Print the items exactly as they appear, from the very first line through the line containing "Action: pyautogui.click(x=28, y=17)", including both ends.

Lines of data

┄┄┄┄┄┄┄┄┄┄

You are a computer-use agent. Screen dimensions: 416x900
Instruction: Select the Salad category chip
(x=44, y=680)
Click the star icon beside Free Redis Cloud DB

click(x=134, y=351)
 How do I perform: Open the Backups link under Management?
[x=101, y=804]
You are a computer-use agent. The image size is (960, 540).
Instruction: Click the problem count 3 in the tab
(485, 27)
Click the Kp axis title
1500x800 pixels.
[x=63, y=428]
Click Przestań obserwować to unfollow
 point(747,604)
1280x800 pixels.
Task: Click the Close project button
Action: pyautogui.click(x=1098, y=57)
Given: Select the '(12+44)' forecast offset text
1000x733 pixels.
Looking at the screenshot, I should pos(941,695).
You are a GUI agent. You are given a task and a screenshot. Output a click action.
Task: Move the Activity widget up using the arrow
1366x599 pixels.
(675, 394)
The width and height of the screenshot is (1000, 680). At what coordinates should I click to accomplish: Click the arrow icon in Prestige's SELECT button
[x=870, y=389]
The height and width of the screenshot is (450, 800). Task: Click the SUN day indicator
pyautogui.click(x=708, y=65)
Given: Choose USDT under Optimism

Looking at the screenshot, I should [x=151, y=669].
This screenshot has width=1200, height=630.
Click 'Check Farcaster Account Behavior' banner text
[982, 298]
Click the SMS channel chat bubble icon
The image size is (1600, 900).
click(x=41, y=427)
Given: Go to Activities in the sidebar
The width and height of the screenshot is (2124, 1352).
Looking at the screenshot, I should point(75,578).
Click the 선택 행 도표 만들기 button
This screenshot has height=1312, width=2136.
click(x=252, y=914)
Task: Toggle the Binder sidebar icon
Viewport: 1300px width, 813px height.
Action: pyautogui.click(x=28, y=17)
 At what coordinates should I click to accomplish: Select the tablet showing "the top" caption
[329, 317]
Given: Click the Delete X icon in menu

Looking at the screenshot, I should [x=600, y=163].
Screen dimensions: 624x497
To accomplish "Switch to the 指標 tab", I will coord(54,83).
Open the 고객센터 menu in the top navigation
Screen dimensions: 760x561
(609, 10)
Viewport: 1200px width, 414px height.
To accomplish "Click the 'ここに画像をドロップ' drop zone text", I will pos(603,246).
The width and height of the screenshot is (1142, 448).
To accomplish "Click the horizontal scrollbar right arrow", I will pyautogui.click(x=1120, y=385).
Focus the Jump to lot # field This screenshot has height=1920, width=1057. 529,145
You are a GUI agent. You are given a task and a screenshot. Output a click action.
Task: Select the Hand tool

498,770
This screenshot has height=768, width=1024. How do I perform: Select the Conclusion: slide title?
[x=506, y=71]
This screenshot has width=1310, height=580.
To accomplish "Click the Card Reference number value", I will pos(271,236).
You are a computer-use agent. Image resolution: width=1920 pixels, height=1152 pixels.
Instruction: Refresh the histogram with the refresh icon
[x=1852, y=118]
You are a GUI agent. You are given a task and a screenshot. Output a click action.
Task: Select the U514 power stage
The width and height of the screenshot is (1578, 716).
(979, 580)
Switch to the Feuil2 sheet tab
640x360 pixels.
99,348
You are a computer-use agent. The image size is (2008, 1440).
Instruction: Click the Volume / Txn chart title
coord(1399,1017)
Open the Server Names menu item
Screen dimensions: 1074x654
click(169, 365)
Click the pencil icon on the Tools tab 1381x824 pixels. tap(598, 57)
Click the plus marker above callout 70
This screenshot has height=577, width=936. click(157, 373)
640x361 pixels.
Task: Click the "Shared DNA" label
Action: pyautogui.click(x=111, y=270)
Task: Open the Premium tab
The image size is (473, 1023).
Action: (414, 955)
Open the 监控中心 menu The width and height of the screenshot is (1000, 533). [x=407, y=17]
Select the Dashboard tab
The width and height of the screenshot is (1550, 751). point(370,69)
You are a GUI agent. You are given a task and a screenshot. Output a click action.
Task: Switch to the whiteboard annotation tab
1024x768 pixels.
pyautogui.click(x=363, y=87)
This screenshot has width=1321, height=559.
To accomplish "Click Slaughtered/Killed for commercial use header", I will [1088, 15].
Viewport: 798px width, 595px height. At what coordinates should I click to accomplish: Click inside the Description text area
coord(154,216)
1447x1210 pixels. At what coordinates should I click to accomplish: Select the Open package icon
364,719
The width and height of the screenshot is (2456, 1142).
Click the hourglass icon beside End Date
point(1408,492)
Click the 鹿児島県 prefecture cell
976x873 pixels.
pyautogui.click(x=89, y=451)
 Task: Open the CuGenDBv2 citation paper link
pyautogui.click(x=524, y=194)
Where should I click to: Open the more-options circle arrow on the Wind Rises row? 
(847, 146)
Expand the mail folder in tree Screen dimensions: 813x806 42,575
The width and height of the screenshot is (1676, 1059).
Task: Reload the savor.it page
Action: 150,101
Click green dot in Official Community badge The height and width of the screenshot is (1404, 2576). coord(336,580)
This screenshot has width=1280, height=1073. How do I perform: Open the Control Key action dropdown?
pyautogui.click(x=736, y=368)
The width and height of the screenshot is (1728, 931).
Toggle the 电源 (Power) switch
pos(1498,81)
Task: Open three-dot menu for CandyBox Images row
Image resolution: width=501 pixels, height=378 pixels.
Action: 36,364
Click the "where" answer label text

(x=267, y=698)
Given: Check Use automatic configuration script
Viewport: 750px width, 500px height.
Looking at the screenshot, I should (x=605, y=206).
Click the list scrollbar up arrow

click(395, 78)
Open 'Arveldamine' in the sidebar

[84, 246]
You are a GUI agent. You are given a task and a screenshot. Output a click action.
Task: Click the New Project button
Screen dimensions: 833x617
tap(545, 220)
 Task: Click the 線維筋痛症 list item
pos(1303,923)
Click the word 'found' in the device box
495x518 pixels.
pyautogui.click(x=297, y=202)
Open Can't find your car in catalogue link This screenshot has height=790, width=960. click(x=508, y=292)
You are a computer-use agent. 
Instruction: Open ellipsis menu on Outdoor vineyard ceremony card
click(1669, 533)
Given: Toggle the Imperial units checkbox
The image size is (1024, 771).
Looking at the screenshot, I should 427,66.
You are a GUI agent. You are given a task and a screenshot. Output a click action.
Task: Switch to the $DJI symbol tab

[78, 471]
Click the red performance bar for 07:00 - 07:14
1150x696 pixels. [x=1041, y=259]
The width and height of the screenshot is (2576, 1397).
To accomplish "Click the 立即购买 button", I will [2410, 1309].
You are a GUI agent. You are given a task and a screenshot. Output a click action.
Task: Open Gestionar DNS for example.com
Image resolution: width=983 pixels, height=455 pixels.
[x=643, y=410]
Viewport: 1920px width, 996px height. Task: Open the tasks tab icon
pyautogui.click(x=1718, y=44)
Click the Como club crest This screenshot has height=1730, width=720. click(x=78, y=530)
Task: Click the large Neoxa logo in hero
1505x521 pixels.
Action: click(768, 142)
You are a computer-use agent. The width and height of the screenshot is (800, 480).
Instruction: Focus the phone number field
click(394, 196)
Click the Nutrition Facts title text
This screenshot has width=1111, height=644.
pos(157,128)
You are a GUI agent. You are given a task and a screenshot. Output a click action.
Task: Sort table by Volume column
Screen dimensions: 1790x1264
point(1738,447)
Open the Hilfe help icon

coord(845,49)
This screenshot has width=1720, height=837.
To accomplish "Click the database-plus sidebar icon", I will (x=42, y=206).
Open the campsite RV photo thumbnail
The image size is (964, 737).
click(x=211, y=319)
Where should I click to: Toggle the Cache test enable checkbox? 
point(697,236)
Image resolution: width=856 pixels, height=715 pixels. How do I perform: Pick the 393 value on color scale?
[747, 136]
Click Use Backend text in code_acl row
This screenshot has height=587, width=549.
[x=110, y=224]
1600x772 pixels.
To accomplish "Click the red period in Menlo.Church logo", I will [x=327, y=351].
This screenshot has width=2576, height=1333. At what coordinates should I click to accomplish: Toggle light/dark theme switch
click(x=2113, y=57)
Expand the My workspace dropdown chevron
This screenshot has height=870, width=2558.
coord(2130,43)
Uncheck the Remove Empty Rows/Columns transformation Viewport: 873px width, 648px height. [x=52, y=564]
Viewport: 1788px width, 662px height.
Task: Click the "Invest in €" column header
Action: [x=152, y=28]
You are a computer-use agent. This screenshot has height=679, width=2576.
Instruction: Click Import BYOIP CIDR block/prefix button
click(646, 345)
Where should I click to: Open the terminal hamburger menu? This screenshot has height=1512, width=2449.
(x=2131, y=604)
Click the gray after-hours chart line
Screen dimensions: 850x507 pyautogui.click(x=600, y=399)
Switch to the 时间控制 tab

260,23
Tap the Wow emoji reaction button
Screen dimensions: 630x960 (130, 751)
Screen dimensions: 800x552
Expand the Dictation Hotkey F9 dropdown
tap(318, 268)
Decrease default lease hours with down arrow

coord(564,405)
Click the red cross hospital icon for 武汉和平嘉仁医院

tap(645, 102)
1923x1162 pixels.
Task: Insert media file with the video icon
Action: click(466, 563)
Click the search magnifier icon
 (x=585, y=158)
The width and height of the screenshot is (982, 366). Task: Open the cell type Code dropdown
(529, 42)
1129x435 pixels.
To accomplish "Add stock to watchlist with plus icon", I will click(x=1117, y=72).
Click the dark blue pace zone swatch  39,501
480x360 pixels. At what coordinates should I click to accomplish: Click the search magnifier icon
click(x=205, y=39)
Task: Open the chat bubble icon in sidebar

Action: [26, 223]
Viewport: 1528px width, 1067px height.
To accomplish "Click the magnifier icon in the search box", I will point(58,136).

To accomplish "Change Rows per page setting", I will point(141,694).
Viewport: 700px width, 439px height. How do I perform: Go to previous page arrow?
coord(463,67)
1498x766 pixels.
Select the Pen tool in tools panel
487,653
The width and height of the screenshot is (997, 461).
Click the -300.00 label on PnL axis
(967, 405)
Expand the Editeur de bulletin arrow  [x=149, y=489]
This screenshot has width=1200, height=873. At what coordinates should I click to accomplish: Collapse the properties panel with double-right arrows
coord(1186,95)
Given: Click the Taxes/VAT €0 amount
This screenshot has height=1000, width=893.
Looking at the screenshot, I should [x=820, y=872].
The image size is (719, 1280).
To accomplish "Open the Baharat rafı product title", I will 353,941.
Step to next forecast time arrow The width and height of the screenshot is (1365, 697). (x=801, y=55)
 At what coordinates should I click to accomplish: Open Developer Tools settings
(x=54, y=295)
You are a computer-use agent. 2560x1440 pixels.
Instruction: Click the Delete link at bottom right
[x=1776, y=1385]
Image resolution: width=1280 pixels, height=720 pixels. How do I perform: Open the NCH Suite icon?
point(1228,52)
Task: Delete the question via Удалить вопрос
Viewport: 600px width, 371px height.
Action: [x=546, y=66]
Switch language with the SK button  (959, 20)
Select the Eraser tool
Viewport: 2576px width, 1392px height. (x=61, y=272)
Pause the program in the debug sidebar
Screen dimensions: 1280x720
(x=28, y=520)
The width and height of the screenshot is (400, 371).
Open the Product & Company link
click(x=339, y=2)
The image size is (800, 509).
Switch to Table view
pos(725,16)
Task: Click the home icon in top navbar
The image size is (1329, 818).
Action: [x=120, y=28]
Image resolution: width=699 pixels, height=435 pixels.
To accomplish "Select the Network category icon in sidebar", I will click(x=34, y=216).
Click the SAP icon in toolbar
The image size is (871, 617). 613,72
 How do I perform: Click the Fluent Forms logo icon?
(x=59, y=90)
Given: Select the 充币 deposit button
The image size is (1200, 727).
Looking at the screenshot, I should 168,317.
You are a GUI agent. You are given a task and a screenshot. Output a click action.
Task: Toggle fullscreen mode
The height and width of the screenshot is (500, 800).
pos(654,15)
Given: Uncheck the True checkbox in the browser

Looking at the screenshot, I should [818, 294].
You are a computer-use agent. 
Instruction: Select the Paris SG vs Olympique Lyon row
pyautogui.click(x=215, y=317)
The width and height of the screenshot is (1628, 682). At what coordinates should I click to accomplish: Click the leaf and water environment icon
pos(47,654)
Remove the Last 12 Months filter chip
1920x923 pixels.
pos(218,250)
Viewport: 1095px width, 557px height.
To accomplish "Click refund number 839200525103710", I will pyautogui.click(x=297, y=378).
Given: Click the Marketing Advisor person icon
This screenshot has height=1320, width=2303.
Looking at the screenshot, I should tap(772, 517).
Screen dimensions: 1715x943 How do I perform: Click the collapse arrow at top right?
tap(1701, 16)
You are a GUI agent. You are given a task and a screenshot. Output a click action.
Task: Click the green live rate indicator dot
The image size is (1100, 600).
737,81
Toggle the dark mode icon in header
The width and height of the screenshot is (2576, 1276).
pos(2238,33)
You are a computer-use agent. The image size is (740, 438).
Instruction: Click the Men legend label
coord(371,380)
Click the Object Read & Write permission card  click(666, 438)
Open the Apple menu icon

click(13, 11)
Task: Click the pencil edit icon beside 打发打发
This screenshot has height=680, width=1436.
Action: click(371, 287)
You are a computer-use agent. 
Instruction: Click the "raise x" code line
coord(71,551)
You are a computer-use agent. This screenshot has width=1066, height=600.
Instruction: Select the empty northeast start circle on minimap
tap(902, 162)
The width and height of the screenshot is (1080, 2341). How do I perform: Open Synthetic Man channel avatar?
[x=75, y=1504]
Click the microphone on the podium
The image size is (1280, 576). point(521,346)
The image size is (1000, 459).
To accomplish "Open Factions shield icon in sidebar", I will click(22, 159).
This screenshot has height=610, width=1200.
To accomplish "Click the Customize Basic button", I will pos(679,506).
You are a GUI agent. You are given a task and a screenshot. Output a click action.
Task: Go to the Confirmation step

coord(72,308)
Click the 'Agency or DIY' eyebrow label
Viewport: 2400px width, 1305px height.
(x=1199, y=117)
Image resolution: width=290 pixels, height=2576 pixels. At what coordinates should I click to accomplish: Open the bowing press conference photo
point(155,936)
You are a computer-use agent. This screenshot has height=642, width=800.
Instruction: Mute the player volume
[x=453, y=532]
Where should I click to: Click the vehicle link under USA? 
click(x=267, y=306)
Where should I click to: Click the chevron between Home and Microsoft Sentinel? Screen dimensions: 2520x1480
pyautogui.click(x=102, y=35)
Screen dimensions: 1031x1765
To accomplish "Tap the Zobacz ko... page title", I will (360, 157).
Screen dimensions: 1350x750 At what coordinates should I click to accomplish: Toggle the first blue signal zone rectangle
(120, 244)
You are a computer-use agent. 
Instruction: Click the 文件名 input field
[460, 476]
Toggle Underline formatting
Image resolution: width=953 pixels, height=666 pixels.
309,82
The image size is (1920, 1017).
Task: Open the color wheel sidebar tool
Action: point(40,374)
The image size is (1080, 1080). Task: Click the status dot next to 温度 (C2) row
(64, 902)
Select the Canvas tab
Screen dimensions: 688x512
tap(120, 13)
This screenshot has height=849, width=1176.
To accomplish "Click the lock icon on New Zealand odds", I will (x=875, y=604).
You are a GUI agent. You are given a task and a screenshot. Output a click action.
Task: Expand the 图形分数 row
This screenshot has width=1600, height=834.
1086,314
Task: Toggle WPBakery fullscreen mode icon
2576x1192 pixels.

┄┄┄┄┄┄┄┄┄┄

### SOLUTION BELOW
You are a computer-use agent. Screen dimensions: 416x900
Instruction: Select the Salad category chip
(x=44, y=680)
Click the star icon beside Free Redis Cloud DB

click(x=134, y=351)
 How do I perform: Open the Backups link under Management?
[x=101, y=804]
You are a computer-use agent. The image size is (960, 540).
Instruction: Click the problem count 3 in the tab
(485, 27)
Click the Kp axis title
1500x800 pixels.
[x=63, y=428]
Click Przestań obserwować to unfollow
 point(747,604)
1280x800 pixels.
Task: Click the Close project button
Action: pyautogui.click(x=1098, y=57)
Given: Select the '(12+44)' forecast offset text
1000x733 pixels.
Looking at the screenshot, I should pos(941,695).
You are a GUI agent. You are given a task and a screenshot. Output a click action.
Task: Move the Activity widget up using the arrow
1366x599 pixels.
(675, 394)
The width and height of the screenshot is (1000, 680). At what coordinates should I click to accomplish: Click the arrow icon in Prestige's SELECT button
[x=870, y=389]
The height and width of the screenshot is (450, 800). Task: Click the SUN day indicator
pyautogui.click(x=708, y=65)
Given: Choose USDT under Optimism

Looking at the screenshot, I should [x=151, y=669].
This screenshot has width=1200, height=630.
Click 'Check Farcaster Account Behavior' banner text
[982, 298]
Click the SMS channel chat bubble icon
The image size is (1600, 900).
click(x=41, y=427)
Given: Go to Activities in the sidebar
The width and height of the screenshot is (2124, 1352).
Looking at the screenshot, I should point(75,578).
Click the 선택 행 도표 만들기 button
This screenshot has height=1312, width=2136.
click(x=252, y=914)
Task: Toggle the Binder sidebar icon
Viewport: 1300px width, 813px height.
Action: pyautogui.click(x=28, y=17)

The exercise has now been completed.